E. While viewing an item that's shared, the user does Sync All, and
receives a new version of the item with some of the attributes changed.
F. While viewing the second instance of a recurring event, the user
changes the "occurs" popup back to "once", whereupon the viewed instance
no longer exists.
It used to use a private collection, into which it would put the item
being displayed. This was good in that the DV found out about all the
cases, but John didn't like the extra collection, and I didn't like that
the notification was pretty coarse (any change resulted in one
notification, which caused us walk the DV block tree, reload all the
attribute editors, and relayout the sizers in case anyone's visibility
changed). Also, these notifications were asynchronous, meaning I
couldn't ignore the notifications caused by the DV's own changes to the
attributes of the displayed item: any change caused the DV to reload
itself entirely.
Earlier in 0.6, I switched to per-attribute repository Monitors, and
that's the way things are now: at Block.render time, each attribute
editor block queries the content model to find out what 'real'
attributes affect its presentation and/or visibility (for instance, the
end-time editor is affected by 'startTime', 'duration', 'allDay', and
'anyTime'), and creates a monitor on that attribute. at wxDestroyWindow
time (the converse of render), it discards the monitor.
This gave me notifications that were (a) synchronous and (b)
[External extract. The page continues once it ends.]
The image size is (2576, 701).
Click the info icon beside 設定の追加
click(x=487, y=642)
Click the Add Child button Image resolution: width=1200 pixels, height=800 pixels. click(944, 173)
attribute-specific. However (and I didn't realize this at the time),
monitors don't fire when a change is "refreshed" into this repository
view from another view -- this broke use case E. Also, the monitor
doesn't fire when the entire item is deleted, breaking use case F. Also
also, Andi doesn't like this use of monitors for performance reasons
(nor do I: they call me anytime an attribute with the given name
changes, and my handler needs to filter out notifications on items other
than mine, which seems wasteful).
In the meantime, John developed a clever way to make asynchronous
notifications happen synchronously, by making attribute changes this way
(from a particular block that wants to ignore its own notifications):
- Deliver all pending notifications
- Increment a counter that, if non-zero, will cause my block's
notification handler to do nothing when it gets called
- Make the attribute change
- Deliver all pending notifications (the counter will cause my block's
notifications to be ignored, but other blocks will get theirs, which is
good)
- Decrement the counter.
Since cases E and F are currently broken, I'm faced with revisiting this
whole notification thing. I don't have a new strategy that covers
everything, though.
When I discuss it with John, he says you should make the
collection-notification mechanism work for individual items, but I don't
know how much work that is, and I'm not sure how to use it to get
per-attribute notifications (since we still don't want to reload the
entire detail view whenever a single attribute changes).
Nor whether I'll get the notification on item deletion for use case F...
but another solution for that might be for the detail view's trunk
parent block -- the block above the DV in the block hierarchy, which has
the responsibility for deciding what detail view tree-of-blocks to hang
underneath itself -- to take on the responsibility for handling the case
where the displayed item is deleted. It might be able to do this by
monitoring the collection of all items of the displayed item's Kind
(does such a collection exist?) - when a change notification on that
fires, it could see if the selected item was deleted, and if so, switch
to the None view. (It's possible, though, that Mimi would find this
jarring; I haven't asked what the desired behavior is here.)
So, in summary: I don't know what I need, or whether item notifications
will solve all my problems. What do you think, after reading all this?
...Bryan
Ted Leung wrote:
I just wanted to check in with you regarding bug 4269. Do you know
any more about
whether you are going to need suppport for this?